## BEGIN Source records

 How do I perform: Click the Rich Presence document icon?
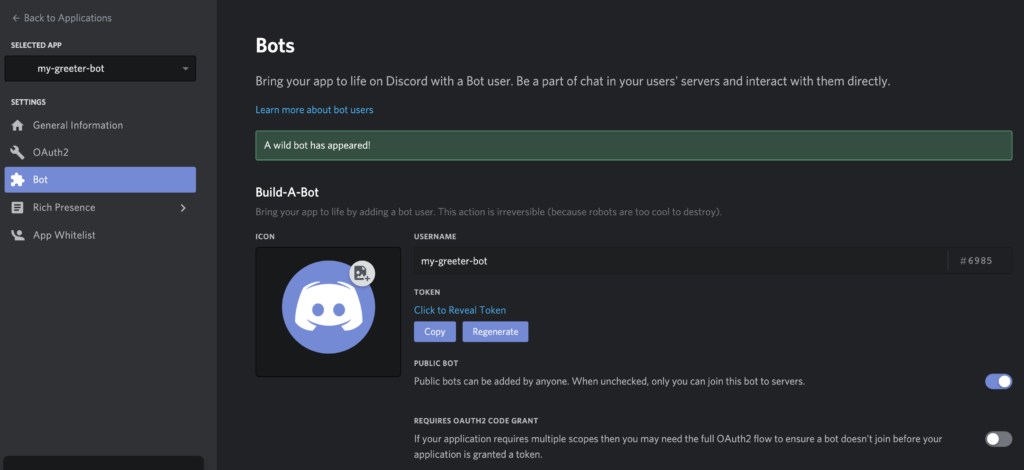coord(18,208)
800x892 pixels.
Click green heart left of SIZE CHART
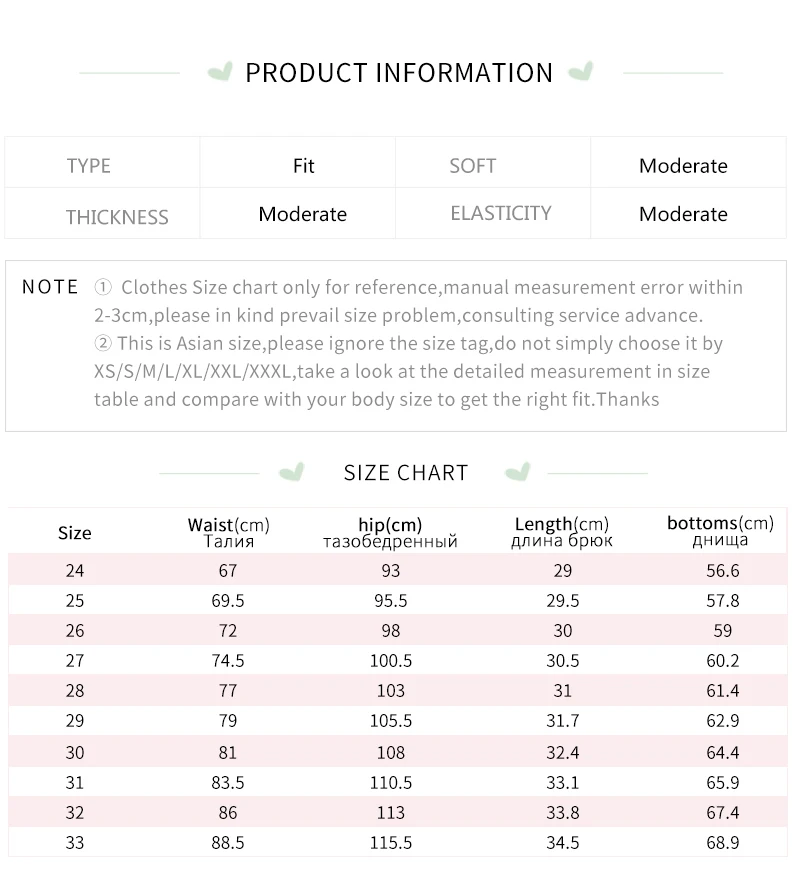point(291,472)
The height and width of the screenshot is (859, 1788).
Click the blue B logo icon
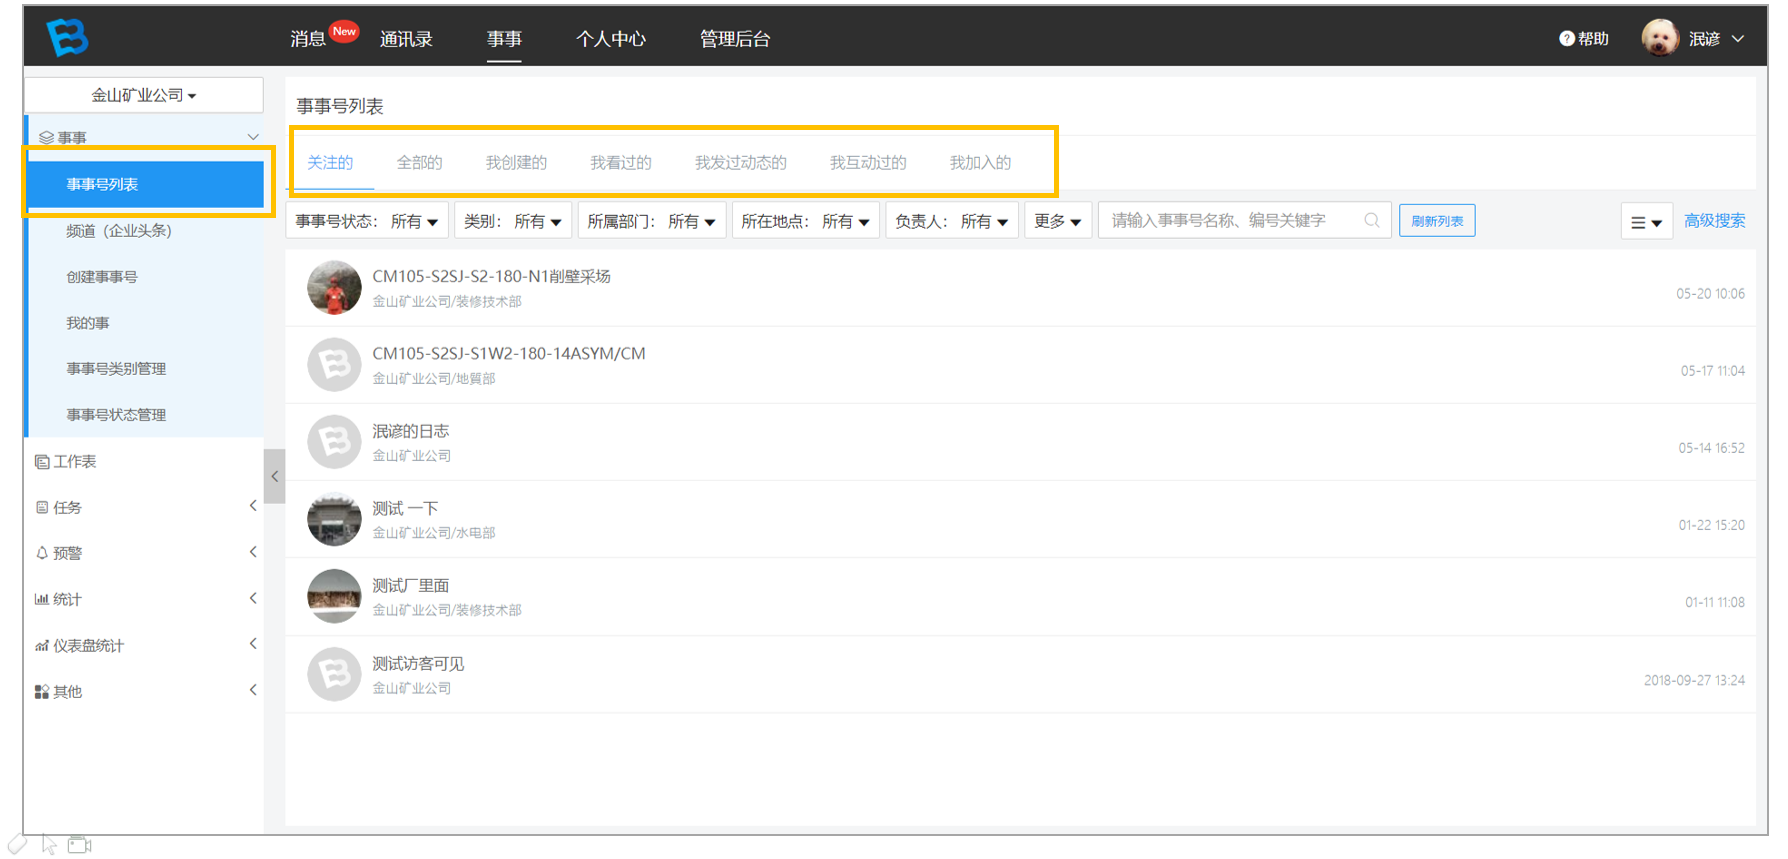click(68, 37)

## END Source records
## BEGIN Source records

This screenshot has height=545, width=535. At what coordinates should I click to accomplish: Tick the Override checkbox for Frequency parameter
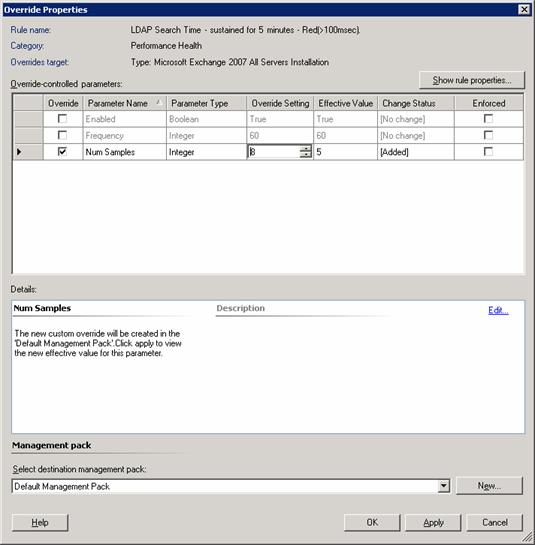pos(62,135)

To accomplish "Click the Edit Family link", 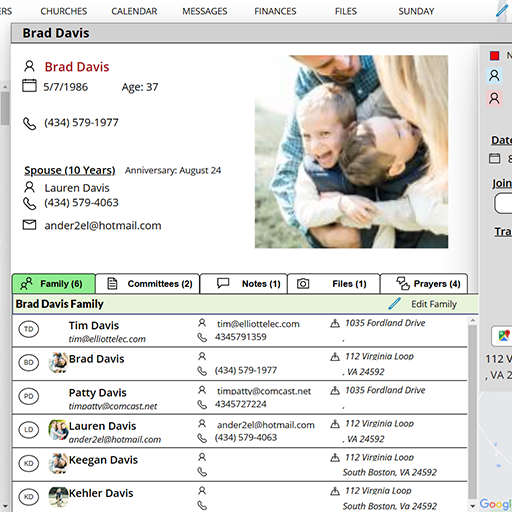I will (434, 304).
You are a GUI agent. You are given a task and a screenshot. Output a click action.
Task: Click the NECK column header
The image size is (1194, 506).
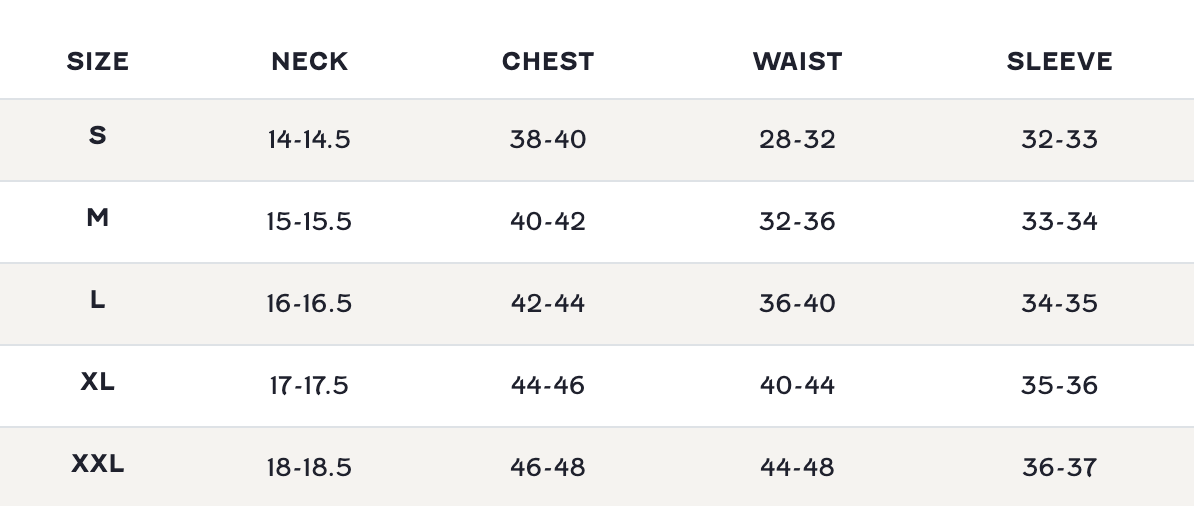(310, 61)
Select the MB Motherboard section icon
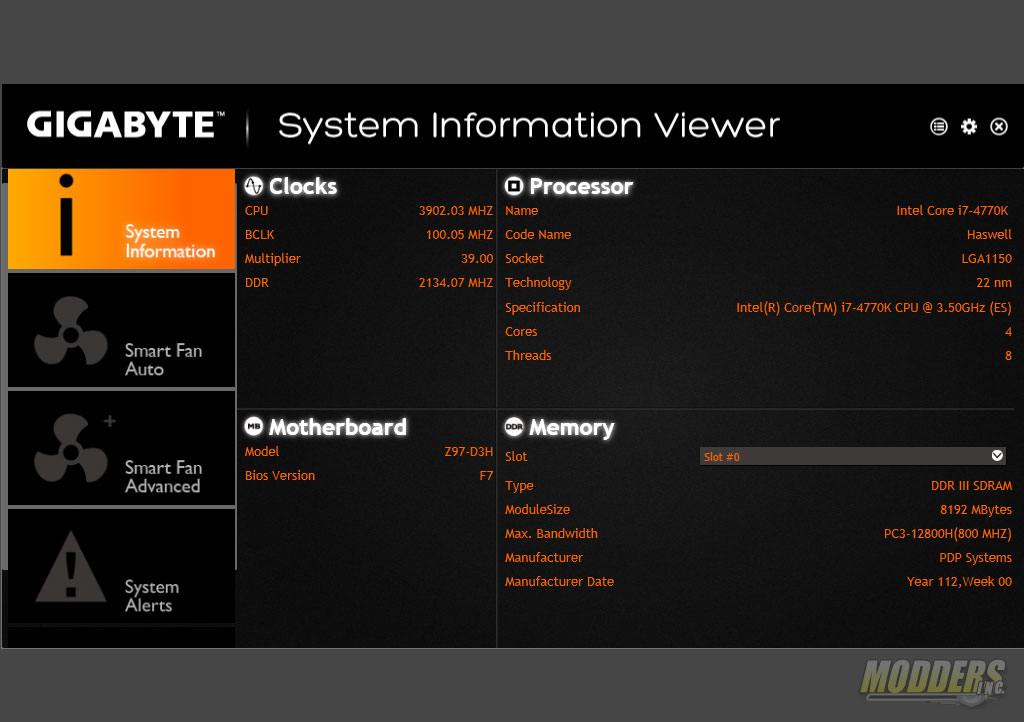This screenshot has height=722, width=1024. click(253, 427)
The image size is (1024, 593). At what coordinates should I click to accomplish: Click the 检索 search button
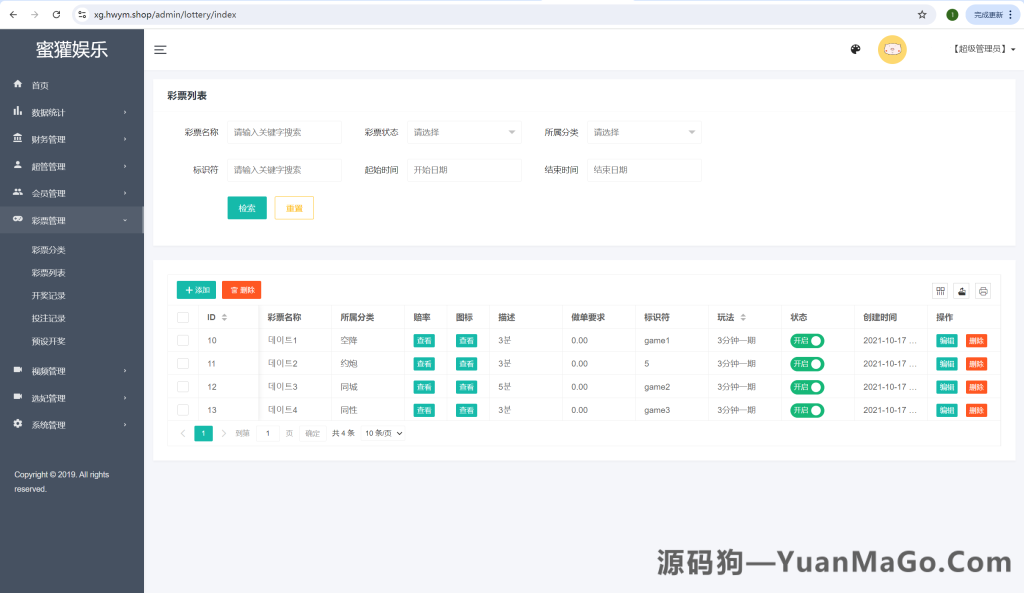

## END Source records

• [Exercise description] Update the items from the line containing "How do I perform: Click" through the line containing "click(68, 37)" by replacing "green heart" with "red heart" and keeping everything else the same. Leave the pictures out of your output.

• [Response below]
 How do I perform: Click the Rich Presence document icon?
coord(18,208)
800x892 pixels.
Click red heart left of SIZE CHART
point(291,472)
The height and width of the screenshot is (859, 1788).
Click the blue B logo icon
click(68, 37)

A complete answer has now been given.